Aku masih ingat aroma kopi hitam kesukaan Ayah yang mengepul setiap pagi di beranda rumah. Setelah Ibu tiada dua tahun lalu, aku menggantikan peran itu---menyeduhkan kopi, menyiapkan sarapan, memastikan Ayah minum obat tepat waktu, dan mengantarnya kontrol ke rumah sakit. Aku merasa cukup, dan kupikir Ayah juga begitu.
"Ayah mau menikah lagi."
Kalimat itu terlontar begitu saja, saat kami duduk di ruang tamu yang dulu selalu menjadi tempat kami mengenang Ibu. Waktu seakan berhenti. Aku menatap Ayah, mencari tanda bahwa ia bercanda. Tapi wajahnya serius, sorot matanya mantap, bahkan sedikit ragu.

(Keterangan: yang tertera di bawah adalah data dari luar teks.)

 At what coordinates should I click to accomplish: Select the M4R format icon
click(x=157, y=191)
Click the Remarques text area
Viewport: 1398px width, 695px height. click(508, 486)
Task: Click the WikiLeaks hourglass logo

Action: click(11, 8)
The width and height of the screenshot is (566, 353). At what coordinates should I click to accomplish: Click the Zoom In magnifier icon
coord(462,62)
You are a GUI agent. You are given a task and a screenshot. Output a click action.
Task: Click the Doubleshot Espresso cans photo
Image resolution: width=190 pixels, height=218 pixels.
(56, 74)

"Maaf?" tanyaku, nyaris tak percaya.
"Ayah sudah pikirkan ini lama. Santi orang baik. Kami sudah saling mengenal lebih dari enam bulan."
"Santi?"
"Janda, seumuran Ayah. Kami satu komunitas pengajian. Dia juga pernah kehilangan."

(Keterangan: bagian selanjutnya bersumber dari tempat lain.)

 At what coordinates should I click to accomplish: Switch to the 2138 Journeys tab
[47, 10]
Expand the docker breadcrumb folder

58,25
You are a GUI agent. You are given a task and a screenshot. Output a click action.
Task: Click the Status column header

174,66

Aku menahan napas. Rasanya seperti ada yang merobek perlahan-lahan bagian dalam dadaku. Enam bulan? Dan aku tak tahu apa-apa? Aku, yang setiap minggu datang, menyiapkan belanjaan, bahkan menyetrika baju-bajunya.
"Ayah nggak butuh istri. Ada aku. Aku bisa rawat Ayah. Aku..."
Ayah menggeleng pelan. "Kamu sudah punya suami, Sayang. Punya rumah tangga sendiri. Ayah nggak ingin kamu terus terbagi."
"Tapi aku ingin terbagi untuk Ayah! Ayah bagian hidupku!"